[Extracted text Boundary: Start]

The process is even more advanced in America where an ultra-conservative occupies the Oval Office and the only way Russophobic Democrats know how to challenge him is from the right.  Rather than steering government back to the center, separation of powers, checks and balances, and the rest are driving it in an ever more authoritarian direction.  The “solution” to Trump has become part of the problem, which is why the process seems to be accelerating.

 

 

Nancy, Chuck, and Donald

Unknown-6

Pelosi, Pence, Trump, and Schumer: Meeting of the minds

Unsurprisingly, the New York Times, the newspaper that virtually invented the #MeToo movement, has declared Nancy Pelosi’s confrontation with Donald Trump yesterday a victory for feminism.  “We rarely get to see a woman in that level of leadership confronted in that way,” it quotes Debbie Walsh, director of the Center for American Women and Politics at Rutgers University, as saying.  “I think this was an example that really speaks to women’s capacity to lead, and to do it civilly, to do it with grace and to be strong and clear.”

This is nonsense.  Rather than a woman’s capacity to lead, all the exchange demonstrated was the Democratic leadership’s deep fear of publicly disagreeing with the president.  “I don’t think we should have a debate in front of the press on this,” Pelosi pleaded at one point.  “Let’s debate in private,” added Chuck Schumer.  “This is the most unfortunate thing,” Pelosi continued.  “We came in here in good faith, and we are entering into this kind of a discussion in the public view.”

To which Trump could only retort: “But it’s not bad, Nancy….  It’s called transparency.”  All that Pelosi accomplished in the end was to make the Great Orange-Haired One look good.

This was sad, certainly.  But it wasn’t Pelosi’s fault, at least not entirely.  To the contrary, the horror of debate arises from deep within the American political structure. After all, the 55 delegates who attended the Philadelphia convention in 1787 were so terrified of what people might think if they openly disagreed with one another that they opted to keep their proceedings secret.  Indeed, Madison kept his notes about the proceedings under wraps for a full half century because he wanted the illusion of consensus to go undisturbed.  While Congress certainly saw plenty of disagreement in the years that followed, the system of divided powers that the founders bequeathed insured that politics would move increasingly off-stage as congressional leaders and the president negotiated their differences quietly among themselves.  The public thus found itself increasingly in the dark.  More recently, “sidebar politics” have reached baroque proportions as the legislative and executive branches ballooned and committees and subcommittees multiplied.  What takes place on the House or Senate floor is now all for show while the real action takes place offstage in corridors and committee rooms, far from the prying eyes of the public.

[Extracted text Boundary: End]

■ Problem set:
• a. For each statement about the commentary on the Pelosi–Trump meeting, answer yes or no and quote the words of the commentary that settle it: (i) 55 delegates attended the Philadelphia convention in 1787; (ii) Madison kept his notes on the proceedings hidden for a decade; (iii) Debbie Walsh directs the Center for American Women and Politics at Princeton University.
• b. Rewrite the commentary on the Pelosi–Trump meeting from "The process is" up to and including "to be accelerating.", putting "White House" in place of "Oval Office".
• c. Extend the commentary on the Pelosi–Trump meeting, picking up after its final sentence.
The rows that come next have no connection to the commentary on the Pelosi–Trump meeting.

[Records provided Boundary: Start]

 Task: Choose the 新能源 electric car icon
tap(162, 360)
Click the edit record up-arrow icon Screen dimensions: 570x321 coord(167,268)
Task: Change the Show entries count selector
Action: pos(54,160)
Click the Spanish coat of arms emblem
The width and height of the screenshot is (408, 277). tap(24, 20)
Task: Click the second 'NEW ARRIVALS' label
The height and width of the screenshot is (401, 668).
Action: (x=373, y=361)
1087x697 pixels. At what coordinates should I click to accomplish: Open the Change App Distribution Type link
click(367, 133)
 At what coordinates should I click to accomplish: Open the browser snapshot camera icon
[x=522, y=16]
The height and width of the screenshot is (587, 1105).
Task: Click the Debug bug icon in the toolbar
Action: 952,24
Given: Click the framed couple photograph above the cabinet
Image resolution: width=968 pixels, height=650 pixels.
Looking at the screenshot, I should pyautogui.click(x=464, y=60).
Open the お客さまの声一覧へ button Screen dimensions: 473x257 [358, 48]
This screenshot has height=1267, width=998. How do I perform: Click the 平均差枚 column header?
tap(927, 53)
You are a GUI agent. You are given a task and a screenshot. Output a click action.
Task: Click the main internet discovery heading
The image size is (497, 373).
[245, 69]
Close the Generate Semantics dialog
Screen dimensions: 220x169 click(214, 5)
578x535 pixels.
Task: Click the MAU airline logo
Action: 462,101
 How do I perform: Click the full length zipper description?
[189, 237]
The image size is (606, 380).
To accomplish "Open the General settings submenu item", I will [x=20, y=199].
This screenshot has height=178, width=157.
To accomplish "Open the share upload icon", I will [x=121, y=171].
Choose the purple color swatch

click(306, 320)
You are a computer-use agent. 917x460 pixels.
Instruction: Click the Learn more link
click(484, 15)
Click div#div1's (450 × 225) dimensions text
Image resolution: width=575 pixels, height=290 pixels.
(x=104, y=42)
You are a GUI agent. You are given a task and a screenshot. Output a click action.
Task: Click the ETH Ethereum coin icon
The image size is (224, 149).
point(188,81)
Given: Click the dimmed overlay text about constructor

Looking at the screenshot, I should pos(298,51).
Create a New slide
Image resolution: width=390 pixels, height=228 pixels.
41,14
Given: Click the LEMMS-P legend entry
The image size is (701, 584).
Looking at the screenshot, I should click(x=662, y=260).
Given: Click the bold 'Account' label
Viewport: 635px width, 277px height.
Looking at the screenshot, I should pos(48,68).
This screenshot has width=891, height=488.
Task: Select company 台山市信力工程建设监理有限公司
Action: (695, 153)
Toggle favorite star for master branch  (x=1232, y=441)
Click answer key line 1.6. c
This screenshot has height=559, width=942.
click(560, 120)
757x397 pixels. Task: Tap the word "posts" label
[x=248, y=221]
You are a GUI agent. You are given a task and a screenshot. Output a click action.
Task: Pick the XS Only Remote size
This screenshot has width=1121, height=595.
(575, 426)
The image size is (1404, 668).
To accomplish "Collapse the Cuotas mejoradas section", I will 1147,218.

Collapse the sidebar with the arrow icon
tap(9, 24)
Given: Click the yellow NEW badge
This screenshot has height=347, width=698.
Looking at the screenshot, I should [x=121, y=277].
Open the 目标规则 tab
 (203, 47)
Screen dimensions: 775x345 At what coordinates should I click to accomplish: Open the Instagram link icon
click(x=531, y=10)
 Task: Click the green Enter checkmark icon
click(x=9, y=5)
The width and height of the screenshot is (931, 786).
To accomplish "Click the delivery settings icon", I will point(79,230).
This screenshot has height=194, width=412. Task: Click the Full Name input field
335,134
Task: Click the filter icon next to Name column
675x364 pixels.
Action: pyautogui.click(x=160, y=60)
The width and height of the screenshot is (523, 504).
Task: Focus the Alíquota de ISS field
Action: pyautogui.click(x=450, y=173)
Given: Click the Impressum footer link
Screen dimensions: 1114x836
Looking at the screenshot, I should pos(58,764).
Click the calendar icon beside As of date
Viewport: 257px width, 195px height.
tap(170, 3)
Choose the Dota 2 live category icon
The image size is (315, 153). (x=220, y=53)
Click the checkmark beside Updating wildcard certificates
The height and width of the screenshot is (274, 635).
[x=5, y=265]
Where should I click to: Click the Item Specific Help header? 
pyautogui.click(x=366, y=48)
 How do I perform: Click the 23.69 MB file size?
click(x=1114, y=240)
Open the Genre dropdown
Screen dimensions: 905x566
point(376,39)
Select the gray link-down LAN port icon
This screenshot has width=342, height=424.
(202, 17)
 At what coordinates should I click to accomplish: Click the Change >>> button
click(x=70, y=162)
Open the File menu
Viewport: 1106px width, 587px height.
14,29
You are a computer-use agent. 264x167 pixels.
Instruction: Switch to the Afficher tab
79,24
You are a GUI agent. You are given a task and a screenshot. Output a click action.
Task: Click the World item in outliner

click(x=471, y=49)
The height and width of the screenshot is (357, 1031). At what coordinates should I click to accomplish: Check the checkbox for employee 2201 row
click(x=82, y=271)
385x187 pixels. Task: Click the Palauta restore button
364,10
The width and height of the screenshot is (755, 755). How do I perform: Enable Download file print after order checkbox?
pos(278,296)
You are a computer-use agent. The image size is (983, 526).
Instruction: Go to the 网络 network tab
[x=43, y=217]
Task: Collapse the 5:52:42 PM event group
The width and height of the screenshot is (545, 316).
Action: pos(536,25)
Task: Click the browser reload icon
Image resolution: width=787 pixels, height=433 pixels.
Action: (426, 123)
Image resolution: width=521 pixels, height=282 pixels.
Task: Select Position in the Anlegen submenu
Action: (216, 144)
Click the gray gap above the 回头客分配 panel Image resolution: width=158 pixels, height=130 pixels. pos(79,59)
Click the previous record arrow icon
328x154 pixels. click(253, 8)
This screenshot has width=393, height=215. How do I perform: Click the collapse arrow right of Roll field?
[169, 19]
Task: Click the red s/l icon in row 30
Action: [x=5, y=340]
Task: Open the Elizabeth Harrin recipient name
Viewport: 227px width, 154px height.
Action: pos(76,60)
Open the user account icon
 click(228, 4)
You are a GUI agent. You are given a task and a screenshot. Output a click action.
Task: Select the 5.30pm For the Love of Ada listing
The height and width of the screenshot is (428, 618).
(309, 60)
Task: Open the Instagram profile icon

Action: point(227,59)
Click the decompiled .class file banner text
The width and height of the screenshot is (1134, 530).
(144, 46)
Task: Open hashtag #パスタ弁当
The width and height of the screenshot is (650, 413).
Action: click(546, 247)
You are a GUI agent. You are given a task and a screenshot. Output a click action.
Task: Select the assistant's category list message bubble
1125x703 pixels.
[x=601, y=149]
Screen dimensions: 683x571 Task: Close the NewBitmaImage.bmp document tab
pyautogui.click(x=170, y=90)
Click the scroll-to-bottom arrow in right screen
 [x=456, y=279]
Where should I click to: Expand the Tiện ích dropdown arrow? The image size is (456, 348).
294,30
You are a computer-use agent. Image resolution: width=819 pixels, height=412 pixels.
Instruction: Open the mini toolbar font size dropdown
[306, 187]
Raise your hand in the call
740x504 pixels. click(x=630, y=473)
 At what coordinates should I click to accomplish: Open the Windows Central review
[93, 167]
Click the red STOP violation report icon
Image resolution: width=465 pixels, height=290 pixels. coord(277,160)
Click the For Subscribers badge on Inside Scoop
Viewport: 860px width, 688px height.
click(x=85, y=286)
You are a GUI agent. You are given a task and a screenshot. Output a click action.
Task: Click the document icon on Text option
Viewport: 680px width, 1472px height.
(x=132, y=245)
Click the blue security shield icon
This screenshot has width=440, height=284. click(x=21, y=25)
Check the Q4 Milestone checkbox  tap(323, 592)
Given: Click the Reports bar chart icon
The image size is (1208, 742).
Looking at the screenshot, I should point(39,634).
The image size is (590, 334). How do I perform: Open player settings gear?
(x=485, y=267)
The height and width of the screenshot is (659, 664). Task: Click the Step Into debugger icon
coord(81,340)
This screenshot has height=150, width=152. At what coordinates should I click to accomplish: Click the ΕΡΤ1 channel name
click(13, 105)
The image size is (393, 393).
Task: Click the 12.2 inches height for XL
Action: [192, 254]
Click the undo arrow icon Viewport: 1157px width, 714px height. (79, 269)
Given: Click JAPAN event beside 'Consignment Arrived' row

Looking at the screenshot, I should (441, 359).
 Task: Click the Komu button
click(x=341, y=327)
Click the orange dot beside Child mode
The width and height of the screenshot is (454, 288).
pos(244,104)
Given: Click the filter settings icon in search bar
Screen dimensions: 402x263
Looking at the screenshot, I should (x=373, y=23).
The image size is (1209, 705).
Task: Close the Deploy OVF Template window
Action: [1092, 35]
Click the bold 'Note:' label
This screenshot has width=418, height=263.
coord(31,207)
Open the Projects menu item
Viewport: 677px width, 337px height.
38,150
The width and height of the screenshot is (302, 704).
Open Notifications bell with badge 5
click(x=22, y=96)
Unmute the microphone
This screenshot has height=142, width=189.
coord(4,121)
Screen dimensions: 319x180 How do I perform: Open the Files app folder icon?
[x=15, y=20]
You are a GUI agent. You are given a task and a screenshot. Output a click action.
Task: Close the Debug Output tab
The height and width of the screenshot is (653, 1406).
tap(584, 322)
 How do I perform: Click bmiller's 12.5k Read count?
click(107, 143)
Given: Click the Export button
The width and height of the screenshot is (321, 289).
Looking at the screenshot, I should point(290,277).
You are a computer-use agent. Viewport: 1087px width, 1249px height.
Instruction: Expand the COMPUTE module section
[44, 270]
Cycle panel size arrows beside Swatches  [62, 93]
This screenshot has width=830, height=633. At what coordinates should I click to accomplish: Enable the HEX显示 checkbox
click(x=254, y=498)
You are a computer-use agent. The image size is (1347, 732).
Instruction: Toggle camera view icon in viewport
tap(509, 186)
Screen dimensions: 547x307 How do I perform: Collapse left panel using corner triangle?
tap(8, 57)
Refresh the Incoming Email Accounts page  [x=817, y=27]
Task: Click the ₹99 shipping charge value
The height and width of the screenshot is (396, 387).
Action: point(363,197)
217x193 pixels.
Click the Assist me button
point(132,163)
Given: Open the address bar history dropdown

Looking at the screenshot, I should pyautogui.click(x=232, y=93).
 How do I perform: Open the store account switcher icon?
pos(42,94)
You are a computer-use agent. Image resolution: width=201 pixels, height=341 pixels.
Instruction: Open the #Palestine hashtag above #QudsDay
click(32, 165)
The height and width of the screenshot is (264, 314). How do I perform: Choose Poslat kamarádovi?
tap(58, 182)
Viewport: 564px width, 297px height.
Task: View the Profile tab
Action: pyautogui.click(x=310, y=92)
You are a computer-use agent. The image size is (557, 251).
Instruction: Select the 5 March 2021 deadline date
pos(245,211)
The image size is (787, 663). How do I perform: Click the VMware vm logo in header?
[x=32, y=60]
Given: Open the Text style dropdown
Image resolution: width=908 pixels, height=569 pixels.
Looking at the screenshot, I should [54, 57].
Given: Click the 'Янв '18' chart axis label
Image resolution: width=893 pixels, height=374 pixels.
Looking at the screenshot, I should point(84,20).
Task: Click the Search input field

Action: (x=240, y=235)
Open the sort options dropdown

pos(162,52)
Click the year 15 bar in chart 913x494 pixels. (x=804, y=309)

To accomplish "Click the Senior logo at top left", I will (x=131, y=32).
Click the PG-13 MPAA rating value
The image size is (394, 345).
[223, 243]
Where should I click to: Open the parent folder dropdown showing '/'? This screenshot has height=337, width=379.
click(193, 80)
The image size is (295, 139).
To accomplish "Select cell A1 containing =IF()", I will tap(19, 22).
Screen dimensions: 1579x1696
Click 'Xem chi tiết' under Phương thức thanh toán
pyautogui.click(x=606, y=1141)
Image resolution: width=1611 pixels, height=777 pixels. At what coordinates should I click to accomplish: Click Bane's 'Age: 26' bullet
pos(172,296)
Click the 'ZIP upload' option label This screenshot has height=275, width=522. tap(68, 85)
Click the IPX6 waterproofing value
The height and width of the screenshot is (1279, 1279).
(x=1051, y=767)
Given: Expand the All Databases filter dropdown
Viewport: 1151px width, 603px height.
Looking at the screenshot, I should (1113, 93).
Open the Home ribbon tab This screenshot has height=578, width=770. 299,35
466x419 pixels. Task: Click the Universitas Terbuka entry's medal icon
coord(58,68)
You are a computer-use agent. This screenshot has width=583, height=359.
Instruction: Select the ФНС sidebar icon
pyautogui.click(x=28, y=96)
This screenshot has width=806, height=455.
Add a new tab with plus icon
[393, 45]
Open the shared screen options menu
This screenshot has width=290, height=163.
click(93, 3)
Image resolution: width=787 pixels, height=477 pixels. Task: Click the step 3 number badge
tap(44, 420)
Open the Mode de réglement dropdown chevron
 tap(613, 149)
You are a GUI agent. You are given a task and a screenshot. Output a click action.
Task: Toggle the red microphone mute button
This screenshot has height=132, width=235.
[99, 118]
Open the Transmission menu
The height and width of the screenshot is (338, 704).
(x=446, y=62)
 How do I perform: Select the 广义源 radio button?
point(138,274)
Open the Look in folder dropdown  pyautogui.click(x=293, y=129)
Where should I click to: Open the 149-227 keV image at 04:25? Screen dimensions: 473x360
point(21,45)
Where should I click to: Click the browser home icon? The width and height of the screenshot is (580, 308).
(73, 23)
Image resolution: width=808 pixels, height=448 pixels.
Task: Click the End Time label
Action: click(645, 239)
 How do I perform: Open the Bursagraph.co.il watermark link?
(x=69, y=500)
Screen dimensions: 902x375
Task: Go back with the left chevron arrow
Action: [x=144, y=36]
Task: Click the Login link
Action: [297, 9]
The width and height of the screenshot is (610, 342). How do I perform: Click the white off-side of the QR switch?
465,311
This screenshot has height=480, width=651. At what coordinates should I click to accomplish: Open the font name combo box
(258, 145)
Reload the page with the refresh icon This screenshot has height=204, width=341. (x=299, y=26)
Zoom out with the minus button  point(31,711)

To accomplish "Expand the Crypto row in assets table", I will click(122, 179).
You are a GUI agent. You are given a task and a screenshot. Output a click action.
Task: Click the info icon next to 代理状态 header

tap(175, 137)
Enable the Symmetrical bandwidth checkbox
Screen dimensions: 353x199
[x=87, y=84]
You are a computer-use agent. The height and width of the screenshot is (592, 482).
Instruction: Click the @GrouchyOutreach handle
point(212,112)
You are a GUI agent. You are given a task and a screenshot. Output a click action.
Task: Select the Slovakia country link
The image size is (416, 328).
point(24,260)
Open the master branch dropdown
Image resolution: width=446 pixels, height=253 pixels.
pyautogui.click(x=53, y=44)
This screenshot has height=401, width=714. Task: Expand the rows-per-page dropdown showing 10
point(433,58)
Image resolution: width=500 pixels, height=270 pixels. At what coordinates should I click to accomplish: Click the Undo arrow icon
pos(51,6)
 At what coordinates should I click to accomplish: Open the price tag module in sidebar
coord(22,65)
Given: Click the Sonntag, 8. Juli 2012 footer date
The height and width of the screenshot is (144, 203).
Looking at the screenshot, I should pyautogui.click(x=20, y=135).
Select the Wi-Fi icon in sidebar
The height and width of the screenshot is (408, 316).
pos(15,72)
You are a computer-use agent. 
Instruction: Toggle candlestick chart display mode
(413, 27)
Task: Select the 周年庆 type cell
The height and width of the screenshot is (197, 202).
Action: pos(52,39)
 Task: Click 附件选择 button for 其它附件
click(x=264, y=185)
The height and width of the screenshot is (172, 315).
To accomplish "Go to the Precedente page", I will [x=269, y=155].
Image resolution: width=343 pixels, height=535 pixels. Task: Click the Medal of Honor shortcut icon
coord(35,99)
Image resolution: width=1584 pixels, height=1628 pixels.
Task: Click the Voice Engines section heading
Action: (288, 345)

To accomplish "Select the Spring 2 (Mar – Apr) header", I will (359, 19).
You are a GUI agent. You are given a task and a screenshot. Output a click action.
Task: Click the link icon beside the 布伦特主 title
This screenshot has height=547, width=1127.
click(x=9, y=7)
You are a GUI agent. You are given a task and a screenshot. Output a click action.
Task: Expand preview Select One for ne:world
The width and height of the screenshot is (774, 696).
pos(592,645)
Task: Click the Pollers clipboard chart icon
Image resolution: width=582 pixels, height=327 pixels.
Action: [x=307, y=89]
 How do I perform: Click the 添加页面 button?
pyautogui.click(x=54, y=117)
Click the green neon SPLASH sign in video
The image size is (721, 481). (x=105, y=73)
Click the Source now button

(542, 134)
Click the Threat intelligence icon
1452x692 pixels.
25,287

[Records provided Boundary: End]

■ Your responses:
• a.
(i) Yes: "the 55 delegates who attended the Philadelphia convention in 1787"
(ii) No: "Madison kept his notes about the proceedings under wraps for a full half century"
(iii) No: "director of the Center for American Women and Politics at Rutgers University"

• b.
The process is even more advanced in America where an ultra-conservative occupies the White House and the only way Russophobic Democrats know how to challenge him is from the right.  Rather than steering government back to the center, separation of powers, checks and balances, and the rest are driving it in an ever more authoritarian direction.  The “solution” to Trump has become part of the problem, which is why the process seems to be accelerating.

• c.
Pelosi was expecting a similar sort of private exchange when she and Schumer arrived at the White House, which is why she was so visibly put out when Trump dared to challenge her before the press.  He broke the rules, you see, by openly disagreeing.  Everyone knows that the two sides can’t stand one another.  But constitutional faith requires that they pretend to get along so that government can continue.

Ironically, this deep-seated aversion does nothing to limit debate.  To the contrary, tamping it down in Congress merely scatters it and drives it into the shadows.  When it does emerge, it’s all the more poisonous by virtue of being disorganized and repressed.  Instead of allowing one side to triumph over the other, the resultant muddle insures that all sides will sit and stew in a puddle of anger and incoherence.  The result is a country riven by deep disagreements that no one has any idea how to resolve.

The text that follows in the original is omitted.